**Goal of the exercise:** Please print all of the entries below line for line, changing nothing.

(Entries for locating displayed items)
###

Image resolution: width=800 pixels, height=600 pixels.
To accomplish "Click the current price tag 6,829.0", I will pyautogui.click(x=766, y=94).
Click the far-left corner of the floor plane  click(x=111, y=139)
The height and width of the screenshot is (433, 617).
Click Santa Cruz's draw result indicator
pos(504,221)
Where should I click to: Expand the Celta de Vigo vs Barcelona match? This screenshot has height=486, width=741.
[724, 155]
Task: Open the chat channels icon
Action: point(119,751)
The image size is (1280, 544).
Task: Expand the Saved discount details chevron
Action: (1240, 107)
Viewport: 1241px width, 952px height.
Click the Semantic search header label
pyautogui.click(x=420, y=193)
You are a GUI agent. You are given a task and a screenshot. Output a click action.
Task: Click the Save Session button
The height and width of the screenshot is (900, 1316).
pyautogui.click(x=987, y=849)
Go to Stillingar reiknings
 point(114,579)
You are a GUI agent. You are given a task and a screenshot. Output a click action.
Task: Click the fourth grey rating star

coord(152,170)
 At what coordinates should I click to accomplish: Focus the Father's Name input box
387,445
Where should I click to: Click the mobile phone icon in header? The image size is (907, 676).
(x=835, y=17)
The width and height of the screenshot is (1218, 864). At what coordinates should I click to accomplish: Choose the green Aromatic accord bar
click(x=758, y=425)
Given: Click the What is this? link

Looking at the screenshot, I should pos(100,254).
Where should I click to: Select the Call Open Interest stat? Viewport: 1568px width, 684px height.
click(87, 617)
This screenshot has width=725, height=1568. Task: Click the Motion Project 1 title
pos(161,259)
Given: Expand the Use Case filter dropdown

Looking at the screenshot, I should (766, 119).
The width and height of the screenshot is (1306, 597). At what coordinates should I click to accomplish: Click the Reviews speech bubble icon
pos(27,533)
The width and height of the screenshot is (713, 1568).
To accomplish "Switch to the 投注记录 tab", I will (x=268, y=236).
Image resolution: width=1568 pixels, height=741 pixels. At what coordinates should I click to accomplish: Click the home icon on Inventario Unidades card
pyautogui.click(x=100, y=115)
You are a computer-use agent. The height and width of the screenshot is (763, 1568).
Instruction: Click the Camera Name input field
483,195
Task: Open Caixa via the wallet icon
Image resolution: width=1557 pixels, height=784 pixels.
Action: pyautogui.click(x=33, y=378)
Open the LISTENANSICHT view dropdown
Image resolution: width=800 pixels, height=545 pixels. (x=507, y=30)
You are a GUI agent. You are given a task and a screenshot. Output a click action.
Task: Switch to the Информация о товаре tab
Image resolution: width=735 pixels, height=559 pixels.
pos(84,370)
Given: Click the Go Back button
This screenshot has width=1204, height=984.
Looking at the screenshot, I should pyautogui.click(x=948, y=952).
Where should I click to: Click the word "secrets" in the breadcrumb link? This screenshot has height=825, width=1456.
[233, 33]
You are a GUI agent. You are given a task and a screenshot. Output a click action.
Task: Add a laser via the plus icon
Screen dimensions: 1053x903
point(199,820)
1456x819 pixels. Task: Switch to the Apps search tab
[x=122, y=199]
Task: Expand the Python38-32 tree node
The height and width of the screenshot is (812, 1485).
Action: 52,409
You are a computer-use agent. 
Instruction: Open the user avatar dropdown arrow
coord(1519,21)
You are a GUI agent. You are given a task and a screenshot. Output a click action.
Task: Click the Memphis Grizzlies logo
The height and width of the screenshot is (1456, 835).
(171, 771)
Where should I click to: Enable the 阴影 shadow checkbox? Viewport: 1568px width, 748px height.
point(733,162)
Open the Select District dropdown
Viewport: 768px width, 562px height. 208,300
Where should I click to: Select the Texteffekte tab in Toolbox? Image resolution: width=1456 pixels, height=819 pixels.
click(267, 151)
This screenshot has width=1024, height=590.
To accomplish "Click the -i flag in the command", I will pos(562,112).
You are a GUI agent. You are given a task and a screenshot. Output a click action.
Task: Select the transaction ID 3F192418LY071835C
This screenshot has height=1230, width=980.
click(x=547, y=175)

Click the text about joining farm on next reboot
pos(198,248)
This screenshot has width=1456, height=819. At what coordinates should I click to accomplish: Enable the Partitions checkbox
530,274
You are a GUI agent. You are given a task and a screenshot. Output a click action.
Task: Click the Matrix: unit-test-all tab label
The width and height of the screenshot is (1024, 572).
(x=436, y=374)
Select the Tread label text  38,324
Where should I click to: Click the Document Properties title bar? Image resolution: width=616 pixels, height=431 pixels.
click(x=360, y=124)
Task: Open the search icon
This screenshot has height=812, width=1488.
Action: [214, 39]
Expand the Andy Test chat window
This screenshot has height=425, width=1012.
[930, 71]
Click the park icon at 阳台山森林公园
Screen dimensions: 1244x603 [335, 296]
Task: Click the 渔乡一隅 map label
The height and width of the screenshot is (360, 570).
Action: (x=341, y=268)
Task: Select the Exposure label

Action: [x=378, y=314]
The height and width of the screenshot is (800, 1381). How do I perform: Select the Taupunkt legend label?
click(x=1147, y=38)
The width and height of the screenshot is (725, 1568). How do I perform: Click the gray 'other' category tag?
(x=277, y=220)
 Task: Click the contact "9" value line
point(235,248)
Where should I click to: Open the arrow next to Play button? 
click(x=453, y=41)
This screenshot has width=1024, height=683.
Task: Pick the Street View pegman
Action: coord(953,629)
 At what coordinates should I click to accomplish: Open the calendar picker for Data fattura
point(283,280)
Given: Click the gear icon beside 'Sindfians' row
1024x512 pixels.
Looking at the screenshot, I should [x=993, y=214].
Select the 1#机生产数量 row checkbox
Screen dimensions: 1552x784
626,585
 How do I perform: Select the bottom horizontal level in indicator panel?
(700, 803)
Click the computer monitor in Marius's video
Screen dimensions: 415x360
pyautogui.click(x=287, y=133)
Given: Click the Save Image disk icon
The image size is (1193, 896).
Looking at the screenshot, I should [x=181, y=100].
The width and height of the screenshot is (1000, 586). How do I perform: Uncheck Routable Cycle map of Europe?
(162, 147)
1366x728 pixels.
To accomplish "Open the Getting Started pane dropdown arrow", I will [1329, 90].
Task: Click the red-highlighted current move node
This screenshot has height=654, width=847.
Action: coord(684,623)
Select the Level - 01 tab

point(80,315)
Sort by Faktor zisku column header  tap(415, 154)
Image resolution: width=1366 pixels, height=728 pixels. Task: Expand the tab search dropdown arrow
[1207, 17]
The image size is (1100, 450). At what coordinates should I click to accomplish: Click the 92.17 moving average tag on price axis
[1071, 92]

###

**Exercise output:**
Image resolution: width=800 pixels, height=600 pixels.
To accomplish "Click the current price tag 6,829.0", I will pyautogui.click(x=766, y=94).
Click the far-left corner of the floor plane  click(x=111, y=139)
The height and width of the screenshot is (433, 617).
Click Santa Cruz's draw result indicator
pos(504,221)
Where should I click to: Expand the Celta de Vigo vs Barcelona match? This screenshot has height=486, width=741.
[724, 155]
Task: Open the chat channels icon
Action: point(119,751)
The image size is (1280, 544).
Task: Expand the Saved discount details chevron
Action: (1240, 107)
Viewport: 1241px width, 952px height.
Click the Semantic search header label
pyautogui.click(x=420, y=193)
You are a GUI agent. You are given a task and a screenshot. Output a click action.
Task: Click the Save Session button
The height and width of the screenshot is (900, 1316).
pyautogui.click(x=987, y=849)
Go to Stillingar reiknings
 point(114,579)
You are a GUI agent. You are given a task and a screenshot. Output a click action.
Task: Click the fourth grey rating star

coord(152,170)
 At what coordinates should I click to accomplish: Focus the Father's Name input box
387,445
Where should I click to: Click the mobile phone icon in header? The image size is (907, 676).
(x=835, y=17)
The width and height of the screenshot is (1218, 864). At what coordinates should I click to accomplish: Choose the green Aromatic accord bar
click(x=758, y=425)
Given: Click the What is this? link

Looking at the screenshot, I should pos(100,254).
Where should I click to: Select the Call Open Interest stat? Viewport: 1568px width, 684px height.
click(87, 617)
This screenshot has width=725, height=1568. Task: Click the Motion Project 1 title
pos(161,259)
Given: Expand the Use Case filter dropdown

Looking at the screenshot, I should (766, 119).
The width and height of the screenshot is (1306, 597). At what coordinates should I click to accomplish: Click the Reviews speech bubble icon
pos(27,533)
The width and height of the screenshot is (713, 1568).
To accomplish "Switch to the 投注记录 tab", I will (x=268, y=236).
Image resolution: width=1568 pixels, height=741 pixels. At what coordinates should I click to accomplish: Click the home icon on Inventario Unidades card
pyautogui.click(x=100, y=115)
You are a computer-use agent. The height and width of the screenshot is (763, 1568).
Instruction: Click the Camera Name input field
483,195
Task: Open Caixa via the wallet icon
Image resolution: width=1557 pixels, height=784 pixels.
Action: pyautogui.click(x=33, y=378)
Open the LISTENANSICHT view dropdown
Image resolution: width=800 pixels, height=545 pixels. (x=507, y=30)
You are a GUI agent. You are given a task and a screenshot. Output a click action.
Task: Switch to the Информация о товаре tab
Image resolution: width=735 pixels, height=559 pixels.
pos(84,370)
Given: Click the Go Back button
This screenshot has width=1204, height=984.
Looking at the screenshot, I should pyautogui.click(x=948, y=952).
Where should I click to: Click the word "secrets" in the breadcrumb link? This screenshot has height=825, width=1456.
[233, 33]
You are a GUI agent. You are given a task and a screenshot. Output a click action.
Task: Add a laser via the plus icon
Screen dimensions: 1053x903
point(199,820)
1456x819 pixels. Task: Switch to the Apps search tab
[x=122, y=199]
Task: Expand the Python38-32 tree node
The height and width of the screenshot is (812, 1485).
Action: 52,409
You are a computer-use agent. 
Instruction: Open the user avatar dropdown arrow
coord(1519,21)
You are a GUI agent. You are given a task and a screenshot. Output a click action.
Task: Click the Memphis Grizzlies logo
The height and width of the screenshot is (1456, 835).
(171, 771)
Where should I click to: Enable the 阴影 shadow checkbox? Viewport: 1568px width, 748px height.
point(733,162)
Open the Select District dropdown
Viewport: 768px width, 562px height. 208,300
Where should I click to: Select the Texteffekte tab in Toolbox? Image resolution: width=1456 pixels, height=819 pixels.
click(267, 151)
This screenshot has width=1024, height=590.
To accomplish "Click the -i flag in the command", I will pos(562,112).
You are a GUI agent. You are given a task and a screenshot. Output a click action.
Task: Select the transaction ID 3F192418LY071835C
This screenshot has height=1230, width=980.
click(x=547, y=175)

Click the text about joining farm on next reboot
pos(198,248)
This screenshot has width=1456, height=819. At what coordinates should I click to accomplish: Enable the Partitions checkbox
530,274
You are a GUI agent. You are given a task and a screenshot. Output a click action.
Task: Click the Matrix: unit-test-all tab label
The width and height of the screenshot is (1024, 572).
(x=436, y=374)
Select the Tread label text  38,324
Where should I click to: Click the Document Properties title bar? Image resolution: width=616 pixels, height=431 pixels.
click(x=360, y=124)
Task: Open the search icon
This screenshot has height=812, width=1488.
Action: [214, 39]
Expand the Andy Test chat window
This screenshot has height=425, width=1012.
[930, 71]
Click the park icon at 阳台山森林公园
Screen dimensions: 1244x603 [335, 296]
Task: Click the 渔乡一隅 map label
The height and width of the screenshot is (360, 570).
Action: (x=341, y=268)
Task: Select the Exposure label

Action: [x=378, y=314]
The height and width of the screenshot is (800, 1381). How do I perform: Select the Taupunkt legend label?
click(x=1147, y=38)
The width and height of the screenshot is (725, 1568). How do I perform: Click the gray 'other' category tag?
(x=277, y=220)
 Task: Click the contact "9" value line
point(235,248)
Where should I click to: Open the arrow next to Play button? 
click(x=453, y=41)
This screenshot has width=1024, height=683.
Task: Pick the Street View pegman
Action: coord(953,629)
 At what coordinates should I click to accomplish: Open the calendar picker for Data fattura
point(283,280)
Given: Click the gear icon beside 'Sindfians' row
1024x512 pixels.
Looking at the screenshot, I should [x=993, y=214].
Select the 1#机生产数量 row checkbox
Screen dimensions: 1552x784
626,585
 How do I perform: Select the bottom horizontal level in indicator panel?
(700, 803)
Click the computer monitor in Marius's video
Screen dimensions: 415x360
pyautogui.click(x=287, y=133)
Given: Click the Save Image disk icon
The image size is (1193, 896).
Looking at the screenshot, I should [x=181, y=100].
The width and height of the screenshot is (1000, 586). How do I perform: Uncheck Routable Cycle map of Europe?
(162, 147)
1366x728 pixels.
To accomplish "Open the Getting Started pane dropdown arrow", I will [1329, 90].
Task: Click the red-highlighted current move node
This screenshot has height=654, width=847.
Action: coord(684,623)
Select the Level - 01 tab

point(80,315)
Sort by Faktor zisku column header  tap(415, 154)
Image resolution: width=1366 pixels, height=728 pixels. Task: Expand the tab search dropdown arrow
[1207, 17]
The image size is (1100, 450). At what coordinates should I click to accomplish: Click the 92.17 moving average tag on price axis
[1071, 92]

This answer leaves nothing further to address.